Is it possible, though, that the mistakes are behind us? Have we, perhaps, accomplished this developmental task of becoming Christ-centered? Under the sway of the gospel focus of past decades, have we made the appropriate theological and cultural adjustments and turned a corner on this challenge? Or is this an essential and ongoing task that must be taken up by every generation of Adventists?
One way to answer that question is to survey Paul’s letter to the Ephesians. In the letter Paul offers an idealistic portrayal of the church as the body of Christ (Eph. 1:22, 23; 2:16; 3:6; 4:1-16, 25; 5:22, 30), a holy temple to the Lord Jesus (Eph. 2:19-22), the bride of Christ (Eph. 5:21-33, esp. verses 25-27), and a unified army (Eph. 6:10-20). In doing so, Paul offers Christ-drenched correspondence to his readers, a letter brimming with the phrase “in Christ” and similar expressions (e.g. , “in Christ Jesus,” “in the Lord,” “in the Beloved,” “in Him,” “in Himself”), which together he uses more than 30 times. Believers are united in such solidarity with Christ that they are co-resurrected, co-ascended, and co-exalted with Jesus (Eph. 2:4-6).
Without Jesus, Seventh-day Adventist beliefs are mere scattered gems or broken spokes.
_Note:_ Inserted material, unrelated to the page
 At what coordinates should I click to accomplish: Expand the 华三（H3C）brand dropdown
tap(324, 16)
Early on, Paul shares the great theme of his letter: It is God’s grand, eschatological plan, His “plan for the fullness of time,” to “unite all things in him [in Christ], things in heaven and things on earth” (Eph. 1:10). Christ, says Paul, is not subject to last-day events. He is the subject of last-day events, the goal of God’s culminating, fullness-of-time strategy. The point is this: Ephesians is a Christ-saturated letter that everywhere praises the actions of God in Christ and celebrates the access of believers to the spiritual resources offered to them in Christ. Are we as Christ-centered and Christ-saturated, as Ephesians suggests that we are and should be? If not, we have work to do. Now. In this generation.
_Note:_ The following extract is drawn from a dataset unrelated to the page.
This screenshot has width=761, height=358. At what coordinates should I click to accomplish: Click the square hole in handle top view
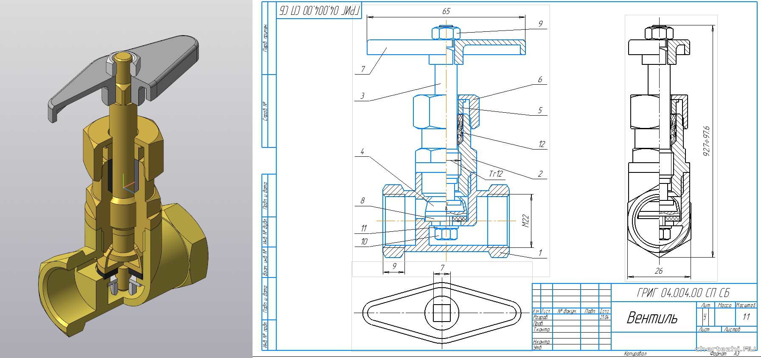[x=441, y=313]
Ellen White’s own affirmations of Christ as the center of Adventist faith are numerous and inspiring. She writes, “There is one great central truth to be kept ever before the mind in the searching of the Scriptures—
Christ and Him crucified. Every other truth is invested with influence and power corresponding to its relation to this theme.”2 The “truth for this time” consists of doctrines “united by golden threads, forming a complete whole, with Christ as the living center.”3
She exhorts: “Never should a sermon be preached, or Bible instruction in any line be given, without pointing the hearers to ‘the Lamb of God, which taketh away the sin of the world’” (John 1:29). “Every true doctrine makes Christ the center, every precept receives force from His words.”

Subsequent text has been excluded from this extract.